59. Municipium Flavium Fulfinum and Mirine

Remains of the ancient town of Municipium Flavium Fulfinum from the second half of the 1st century AD and an Early Christian basilica from the 5th century AD.

In the area of Fulfinum (today known as Okladi), there are recognisable remains of different buildings from the Roman period. The recently investigated parts of the forum, the heart of the ancient town with a temple, basilica and tabernae, and parts of a large architectural complex of public buildings are particularly impressive. Although the site has been systematically researched in recent years, the town of Municipium Flavium Fulfinum is mostly still unexplored and has not been completely unearthed. Its name is known thanks to an inscription from the period of the Roman Emperor Domitian which makes mention of works on the town aqueduct. The inscription is kept in the Lapidarium collection in Omišalj. The structures and layout of the roads are clearly visible in the configuration of the terrain.

Since this area was used for agriculture in recent centuries, the remnants of the plastered walls of the ancient buildings have been partly covered with dry stone piles. Piers and buildings with floor mosaics have been partly buried in mud in the shallow waters of Sepen Cove. The town was established by Roman gromatici (land surveyors) as a completely new structure on land with no previous settlement. The Roman veterans who populated the town were given land that had belonged to the native people of Omišalj – the Fertinates. Such a lowland coastal town had no chance of surviving in spite of attempts to fortify it in the Late Antiquity period. The town gradually died out and eventually completely disappeared like Salona and many other Roman towns overwhelmed by the Migration Period.

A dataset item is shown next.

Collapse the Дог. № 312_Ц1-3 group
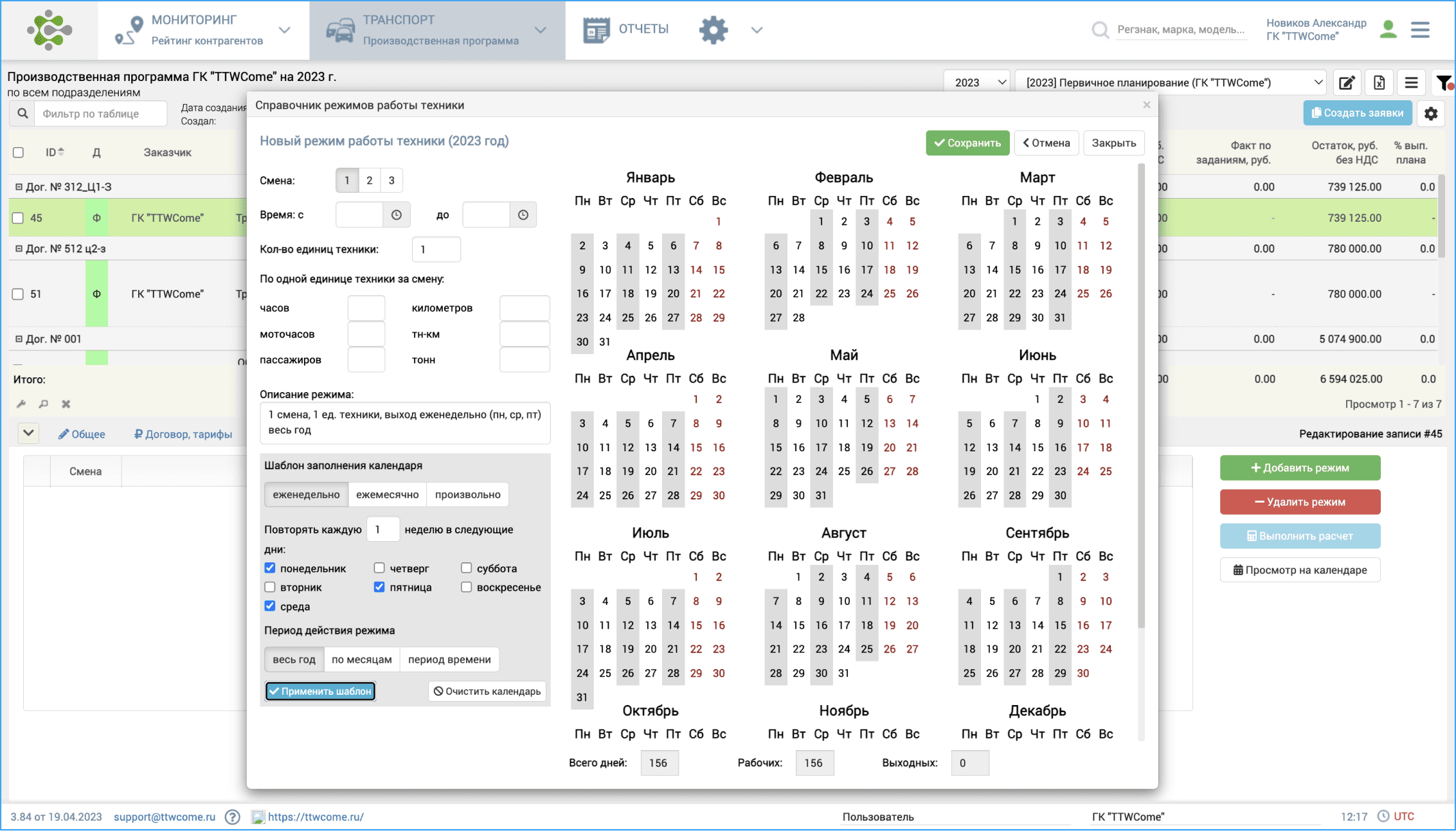1456x831 pixels. 19,187
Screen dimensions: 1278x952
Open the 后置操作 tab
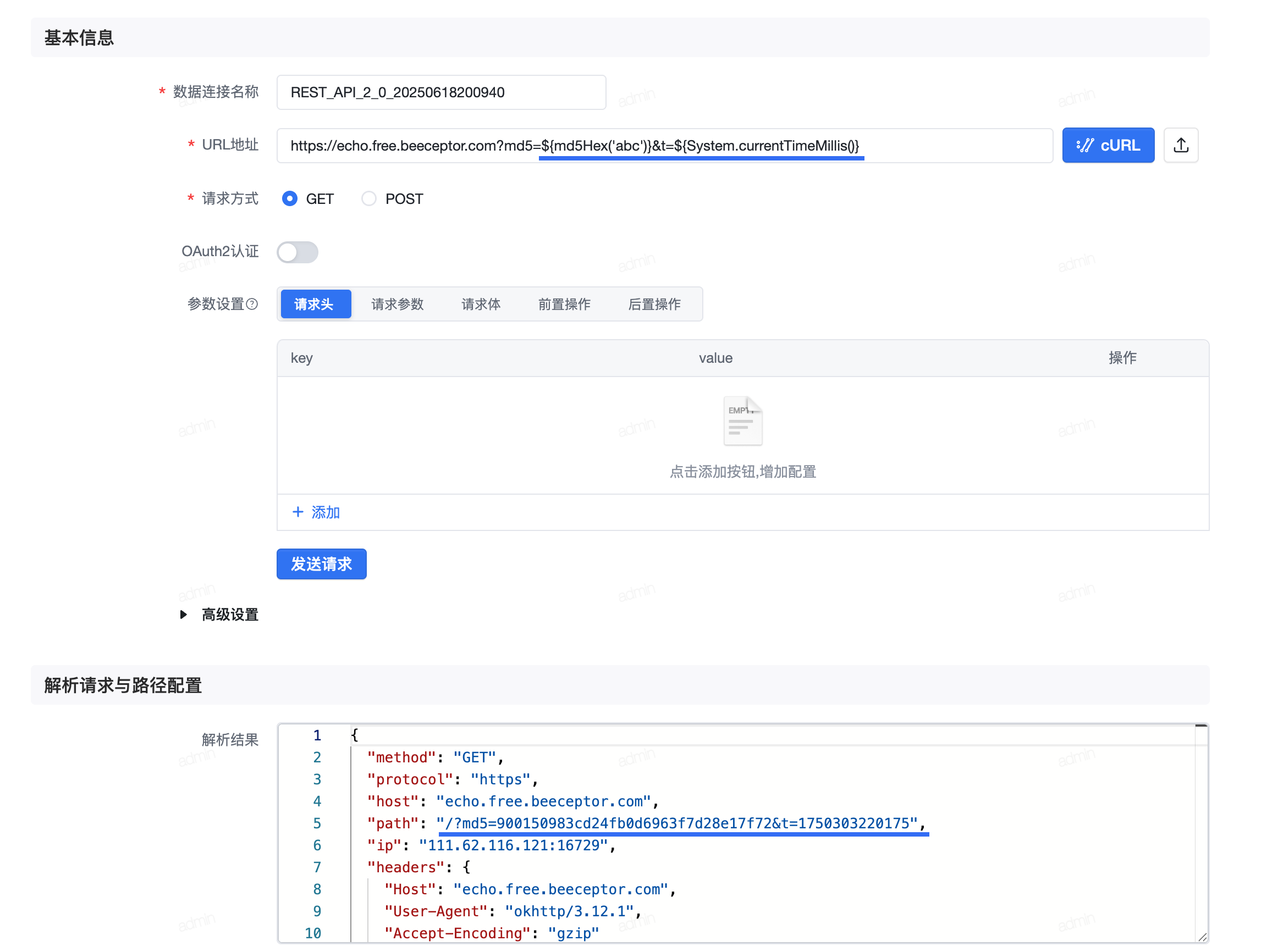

Southwest of the forum, on the Mirine site, there is a Late Antiquity necropolis containing a row of smaller graves and several larger tombs belonging to the privileged, and also a basilica, probably dedicated to St. Nicholas, which has been preserved to just below the roof. Due to its excellent state of preservation, this church serves as a model of Early Christian sacral buildings. The church has the basic form of a Latin cross, thanks to its traversal nave – transept. In the narthex, which has been restored and partly reconstructed, there is an exhibition of movable archaeological material and an Early Christian sarcophagus that has been preserved in situ.

The atrium, which stretches along the southern wall of the church towards the sea, is the result of a later adaptation of the building to the needs of a religious community which eventually abandoned it when it could no longer maintain it due to its size. The Benedictines tried to maintain it by adapting a suburban residential complex with thermae, which is located to the west of the basilica and which has been archaeologically researched and can today be visited. Eventually, the Glagolitic Benedictines retired from this exposed coastal location and took up residence next to the entrance to Omišalj, taking the titular of St. Nicholas with them. The present toponym Mirine is the word for ruins in the local dialect, which is a Croatised version of the Latin word murus. Indeed, the Croats who came here in the Middle Ages must have found these ruins truly impressive.